**TASK INSTRUCTIONS**
If a line in the listing below contains the word "computer", count it, then please give only the number of such lines.

**DATASET ENTRIES**
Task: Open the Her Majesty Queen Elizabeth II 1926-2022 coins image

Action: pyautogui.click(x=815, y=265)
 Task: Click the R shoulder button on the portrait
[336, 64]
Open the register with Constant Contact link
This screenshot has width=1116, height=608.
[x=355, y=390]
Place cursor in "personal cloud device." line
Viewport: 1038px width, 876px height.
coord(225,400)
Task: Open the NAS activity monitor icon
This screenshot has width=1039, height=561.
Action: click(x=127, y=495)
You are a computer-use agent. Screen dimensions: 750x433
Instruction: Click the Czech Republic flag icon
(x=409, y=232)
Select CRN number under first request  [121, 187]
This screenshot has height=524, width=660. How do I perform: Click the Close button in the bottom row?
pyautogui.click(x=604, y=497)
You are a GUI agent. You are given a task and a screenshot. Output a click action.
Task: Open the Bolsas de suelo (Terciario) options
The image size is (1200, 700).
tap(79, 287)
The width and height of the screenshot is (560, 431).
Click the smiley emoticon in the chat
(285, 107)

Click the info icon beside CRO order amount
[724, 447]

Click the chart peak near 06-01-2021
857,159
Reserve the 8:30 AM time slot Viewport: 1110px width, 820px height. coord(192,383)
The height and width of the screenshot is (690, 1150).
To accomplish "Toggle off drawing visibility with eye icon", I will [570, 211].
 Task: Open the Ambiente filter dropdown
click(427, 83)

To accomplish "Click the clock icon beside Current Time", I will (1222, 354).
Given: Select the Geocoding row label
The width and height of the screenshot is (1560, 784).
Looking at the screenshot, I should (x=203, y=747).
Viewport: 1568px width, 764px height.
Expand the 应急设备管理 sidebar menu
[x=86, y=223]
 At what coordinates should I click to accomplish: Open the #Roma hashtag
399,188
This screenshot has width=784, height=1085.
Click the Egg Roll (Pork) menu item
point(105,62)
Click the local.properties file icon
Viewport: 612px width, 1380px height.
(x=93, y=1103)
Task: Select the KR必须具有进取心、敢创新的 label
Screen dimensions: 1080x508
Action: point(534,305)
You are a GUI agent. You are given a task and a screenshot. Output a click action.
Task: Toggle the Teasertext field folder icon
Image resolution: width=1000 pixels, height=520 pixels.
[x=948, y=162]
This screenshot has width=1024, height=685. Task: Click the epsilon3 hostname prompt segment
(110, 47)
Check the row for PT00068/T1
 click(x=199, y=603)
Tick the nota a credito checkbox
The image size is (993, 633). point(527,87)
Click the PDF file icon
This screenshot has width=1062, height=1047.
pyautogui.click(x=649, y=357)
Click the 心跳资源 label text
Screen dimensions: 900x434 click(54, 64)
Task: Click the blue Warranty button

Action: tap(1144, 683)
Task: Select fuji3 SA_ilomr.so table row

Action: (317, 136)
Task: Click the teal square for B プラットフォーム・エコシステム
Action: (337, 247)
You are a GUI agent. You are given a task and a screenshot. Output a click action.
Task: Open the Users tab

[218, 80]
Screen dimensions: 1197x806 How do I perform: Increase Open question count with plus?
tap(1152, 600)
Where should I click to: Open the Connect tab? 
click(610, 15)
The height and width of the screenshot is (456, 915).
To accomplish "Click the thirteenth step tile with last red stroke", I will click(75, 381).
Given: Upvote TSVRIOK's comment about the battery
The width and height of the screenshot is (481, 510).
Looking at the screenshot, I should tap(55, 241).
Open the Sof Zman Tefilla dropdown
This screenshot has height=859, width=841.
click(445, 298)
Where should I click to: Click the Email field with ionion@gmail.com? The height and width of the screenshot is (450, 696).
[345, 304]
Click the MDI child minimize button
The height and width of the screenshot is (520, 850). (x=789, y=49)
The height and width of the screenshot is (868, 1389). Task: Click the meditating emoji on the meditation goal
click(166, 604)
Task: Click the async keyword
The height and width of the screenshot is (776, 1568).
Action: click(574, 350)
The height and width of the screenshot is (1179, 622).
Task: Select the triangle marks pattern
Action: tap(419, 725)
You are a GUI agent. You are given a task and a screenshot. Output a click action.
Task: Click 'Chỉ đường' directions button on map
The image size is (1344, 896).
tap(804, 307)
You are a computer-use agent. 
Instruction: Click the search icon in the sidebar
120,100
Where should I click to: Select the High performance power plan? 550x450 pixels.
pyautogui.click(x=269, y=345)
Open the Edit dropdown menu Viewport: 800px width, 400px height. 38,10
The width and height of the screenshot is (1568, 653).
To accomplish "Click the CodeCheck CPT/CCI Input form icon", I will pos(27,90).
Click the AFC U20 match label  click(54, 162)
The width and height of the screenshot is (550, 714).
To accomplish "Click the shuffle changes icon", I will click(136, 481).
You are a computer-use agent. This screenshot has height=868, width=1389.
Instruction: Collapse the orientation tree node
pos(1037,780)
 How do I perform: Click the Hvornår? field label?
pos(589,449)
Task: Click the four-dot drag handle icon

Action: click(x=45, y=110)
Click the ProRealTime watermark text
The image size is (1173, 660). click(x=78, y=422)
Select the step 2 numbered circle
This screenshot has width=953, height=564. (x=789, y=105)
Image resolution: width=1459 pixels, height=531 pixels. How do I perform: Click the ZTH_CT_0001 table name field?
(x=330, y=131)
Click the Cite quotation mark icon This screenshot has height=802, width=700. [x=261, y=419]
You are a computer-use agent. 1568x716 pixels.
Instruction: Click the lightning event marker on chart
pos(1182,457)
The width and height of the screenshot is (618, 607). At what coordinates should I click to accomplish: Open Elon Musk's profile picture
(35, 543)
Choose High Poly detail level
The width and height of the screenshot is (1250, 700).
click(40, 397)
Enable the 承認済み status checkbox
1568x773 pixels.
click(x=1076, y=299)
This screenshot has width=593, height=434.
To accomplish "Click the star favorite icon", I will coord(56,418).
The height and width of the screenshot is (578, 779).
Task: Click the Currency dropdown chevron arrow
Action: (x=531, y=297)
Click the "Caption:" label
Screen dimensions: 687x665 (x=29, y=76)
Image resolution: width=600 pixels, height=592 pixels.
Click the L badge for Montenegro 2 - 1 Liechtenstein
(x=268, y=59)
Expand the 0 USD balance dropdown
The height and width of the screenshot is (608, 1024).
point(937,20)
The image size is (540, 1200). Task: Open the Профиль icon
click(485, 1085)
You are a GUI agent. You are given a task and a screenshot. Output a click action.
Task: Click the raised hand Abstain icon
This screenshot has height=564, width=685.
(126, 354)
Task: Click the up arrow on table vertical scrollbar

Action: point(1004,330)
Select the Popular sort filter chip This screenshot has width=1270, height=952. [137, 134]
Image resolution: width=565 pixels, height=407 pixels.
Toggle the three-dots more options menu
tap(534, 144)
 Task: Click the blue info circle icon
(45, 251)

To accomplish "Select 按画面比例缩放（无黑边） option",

**YOUR RESPONSE**
4